We spent this week in Colorado Springs. Certainly satisfying to pull off this trip as the idea came to us in 2004 while in CS when I ran the Pikes Peak Ascent, a gruelling 13 mile jaunt up to 14k elevation. The surrounding area seemed a perfect spot for a family vacation.

Here are the highlights:
  • Thrilling drive on the highest highway in the US up over the Rockies and across the continental divide
  • Amazing rock formations at Garden of the Gods (and it's free!)
  • Amusement park-like experience of a waterfall at 7 Falls
  • Great variety of eating experiences: local mexican place in Craig where the whole family ate fajitas for 25 bucks; old-style Italian in CS where the decour had certainly not changed in 50 yrs; grass-fed beef at Conway's Redtop burger joint--a step back into the 70s; and finally a little Hunan Chinese place in Evanston.
  • A hike to Barr Camp--actually a mile past it--on the famous Barr Trail up Pike's Peak with oldest son: 16 miles round trip. The only negative is that running several miles downhill has totally trashed my legs.

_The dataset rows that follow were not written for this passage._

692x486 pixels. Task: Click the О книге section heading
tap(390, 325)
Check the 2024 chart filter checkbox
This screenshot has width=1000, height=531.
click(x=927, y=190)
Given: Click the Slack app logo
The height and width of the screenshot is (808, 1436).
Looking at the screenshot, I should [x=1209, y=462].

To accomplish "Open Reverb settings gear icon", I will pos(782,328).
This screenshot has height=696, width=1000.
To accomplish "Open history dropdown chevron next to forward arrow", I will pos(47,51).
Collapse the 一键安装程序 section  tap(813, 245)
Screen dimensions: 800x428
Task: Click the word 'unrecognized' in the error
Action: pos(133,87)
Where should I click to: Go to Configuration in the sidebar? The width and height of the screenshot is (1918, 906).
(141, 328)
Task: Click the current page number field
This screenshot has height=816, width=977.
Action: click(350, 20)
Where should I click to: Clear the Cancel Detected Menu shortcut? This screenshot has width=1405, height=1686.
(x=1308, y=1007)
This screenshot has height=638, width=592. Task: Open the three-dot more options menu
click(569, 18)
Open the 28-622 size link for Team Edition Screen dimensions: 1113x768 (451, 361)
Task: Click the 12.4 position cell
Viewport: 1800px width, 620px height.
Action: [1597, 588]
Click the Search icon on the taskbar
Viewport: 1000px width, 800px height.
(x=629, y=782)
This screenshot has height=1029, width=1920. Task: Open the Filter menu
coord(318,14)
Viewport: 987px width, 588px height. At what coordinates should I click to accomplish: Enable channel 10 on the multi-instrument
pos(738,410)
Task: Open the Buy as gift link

  • Lots of talk time with the kids--I love how trips create close-quarter situations which switch up the normal family relationships. We laughed at all kinds of things and enjoyed each of child's unique personality, something that seems to come out more on a trip like this.
Near catastrophes:
  • Lost brakes just outside of Craig, CO but it worked out--no crash and a local guy in a tiny station fixed it the next morning (note: Craig is a rather ugly town, almost impossible to walk anywhere)
Vacations with older kids have several advantages (and some disadvantages I won't mention): less fighting, more willingness to try new foods, easier to do difficult hikes, and when tired of them you can send them to the pool for some alone time.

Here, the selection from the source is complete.